• [EXERCISE GOAL]: Print each line from the start of the records below up through the line where "サイトマップ (1366, 580)" is found, exactly as given.

• [RECORDS SHOWN]:

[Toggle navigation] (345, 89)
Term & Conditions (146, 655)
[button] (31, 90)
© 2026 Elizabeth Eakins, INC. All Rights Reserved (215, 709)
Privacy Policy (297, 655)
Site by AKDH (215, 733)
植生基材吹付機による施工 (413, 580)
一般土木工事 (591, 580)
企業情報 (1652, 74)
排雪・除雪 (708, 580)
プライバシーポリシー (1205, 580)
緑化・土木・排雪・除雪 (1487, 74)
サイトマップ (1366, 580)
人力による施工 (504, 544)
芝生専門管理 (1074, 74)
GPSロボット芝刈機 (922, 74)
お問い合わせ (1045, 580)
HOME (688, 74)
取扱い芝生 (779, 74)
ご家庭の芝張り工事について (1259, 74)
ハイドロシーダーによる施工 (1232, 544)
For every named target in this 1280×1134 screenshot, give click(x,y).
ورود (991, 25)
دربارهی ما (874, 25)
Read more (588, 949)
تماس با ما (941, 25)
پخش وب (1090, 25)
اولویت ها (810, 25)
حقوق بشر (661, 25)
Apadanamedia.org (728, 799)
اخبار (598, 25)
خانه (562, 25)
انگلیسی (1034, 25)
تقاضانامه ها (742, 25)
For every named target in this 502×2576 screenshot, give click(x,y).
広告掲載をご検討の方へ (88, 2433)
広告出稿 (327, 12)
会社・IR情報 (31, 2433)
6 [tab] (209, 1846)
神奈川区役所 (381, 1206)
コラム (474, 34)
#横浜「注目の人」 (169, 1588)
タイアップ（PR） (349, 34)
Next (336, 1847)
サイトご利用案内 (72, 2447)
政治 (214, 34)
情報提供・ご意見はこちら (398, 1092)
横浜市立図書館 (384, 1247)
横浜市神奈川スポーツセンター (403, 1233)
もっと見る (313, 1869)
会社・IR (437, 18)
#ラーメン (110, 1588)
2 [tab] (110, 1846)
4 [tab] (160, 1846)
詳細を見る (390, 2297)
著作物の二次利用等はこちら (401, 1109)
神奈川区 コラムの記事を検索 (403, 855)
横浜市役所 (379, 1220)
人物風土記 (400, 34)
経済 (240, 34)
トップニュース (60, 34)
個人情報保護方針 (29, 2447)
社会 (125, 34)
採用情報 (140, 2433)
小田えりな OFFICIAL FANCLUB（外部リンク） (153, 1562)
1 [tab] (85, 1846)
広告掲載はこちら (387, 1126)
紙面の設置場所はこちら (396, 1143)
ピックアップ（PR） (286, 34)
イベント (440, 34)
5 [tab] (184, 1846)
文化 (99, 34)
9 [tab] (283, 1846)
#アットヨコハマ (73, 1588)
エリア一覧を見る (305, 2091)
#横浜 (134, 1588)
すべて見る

• [TASK RESPONSE]:
[Toggle navigation] (345, 89)
Term & Conditions (146, 655)
[button] (31, 90)
© 2026 Elizabeth Eakins, INC. All Rights Reserved (215, 709)
Privacy Policy (297, 655)
Site by AKDH (215, 733)
植生基材吹付機による施工 (413, 580)
一般土木工事 (591, 580)
企業情報 (1652, 74)
排雪・除雪 (708, 580)
プライバシーポリシー (1205, 580)
緑化・土木・排雪・除雪 (1487, 74)
サイトマップ (1366, 580)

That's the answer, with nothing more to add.